>>>>>

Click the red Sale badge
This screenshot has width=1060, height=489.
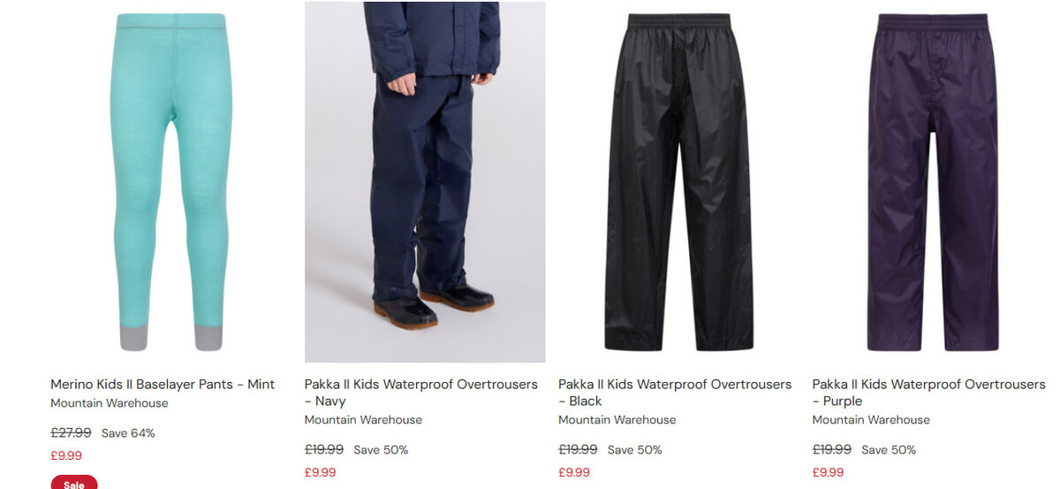74,484
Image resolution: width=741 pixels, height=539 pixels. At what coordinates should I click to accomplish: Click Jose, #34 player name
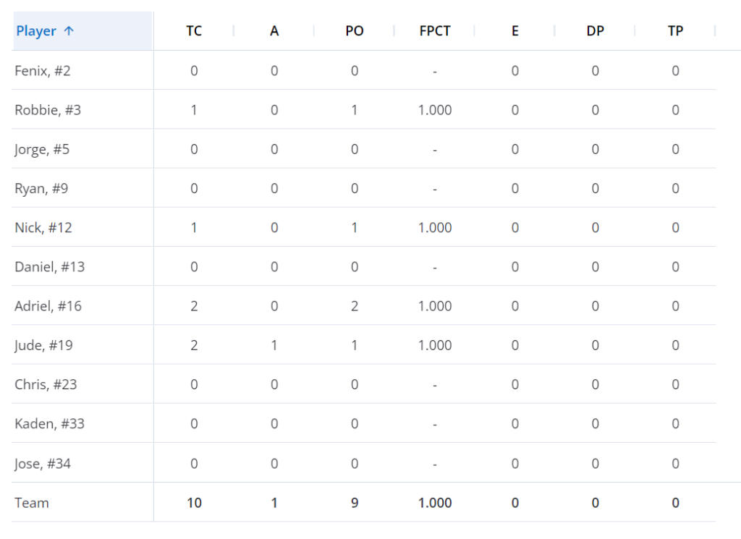tap(43, 463)
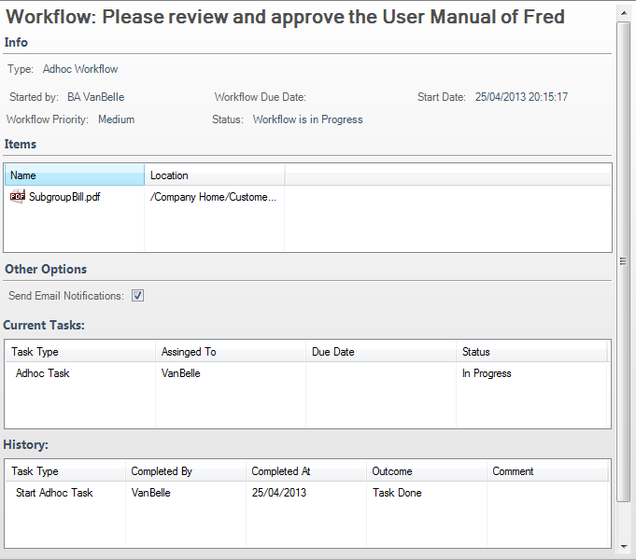Image resolution: width=636 pixels, height=560 pixels.
Task: Select the Start Adhoc Task history row
Action: tap(54, 493)
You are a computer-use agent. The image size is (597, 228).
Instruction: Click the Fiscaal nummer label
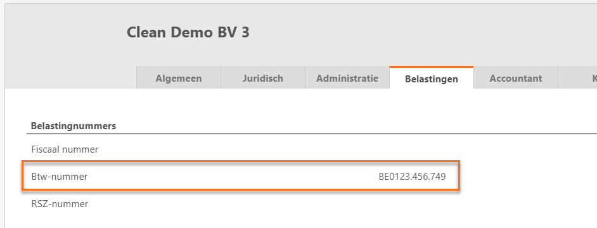click(65, 149)
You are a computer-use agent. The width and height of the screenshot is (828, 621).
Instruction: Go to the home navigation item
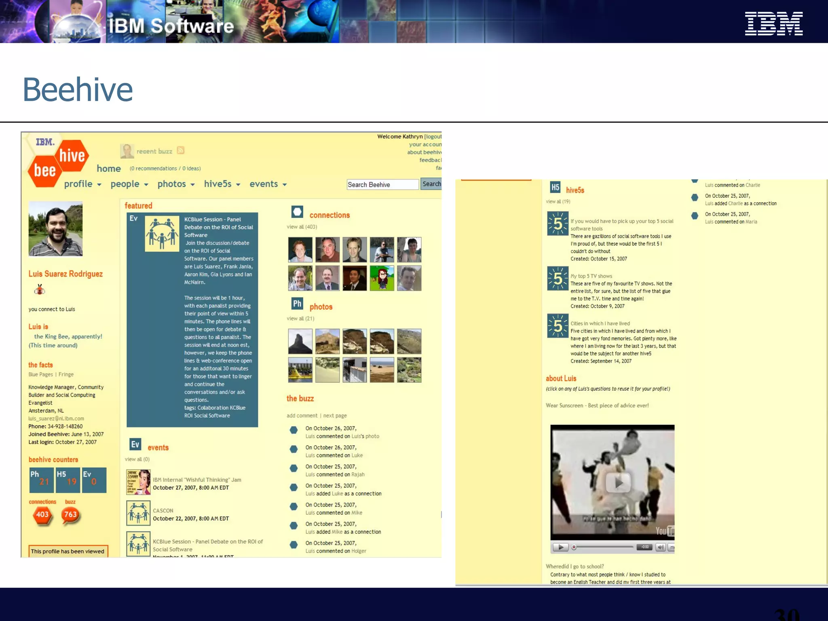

<<<<<

» TASK DETAILS: Convert the data above into a numbered list with one line per item, skipping blank lines and omitting the pictures.

» WRITTEN SOLUTION:
1. Click the red Sale badge
2. This screenshot has width=1060, height=489.
3. 74,484
4. Image resolution: width=741 pixels, height=539 pixels. At what coordinates should I click to accomplish: Click Jose, #34 player name
5. tap(43, 463)
6. Image resolution: width=636 pixels, height=560 pixels.
7. Task: Select the Start Adhoc Task history row
8. Action: tap(54, 493)
9. You are a computer-use agent. The image size is (597, 228).
10. Instruction: Click the Fiscaal nummer label
11. click(65, 149)
12. You are a computer-use agent. The width and height of the screenshot is (828, 621).
13. Instruction: Go to the home navigation item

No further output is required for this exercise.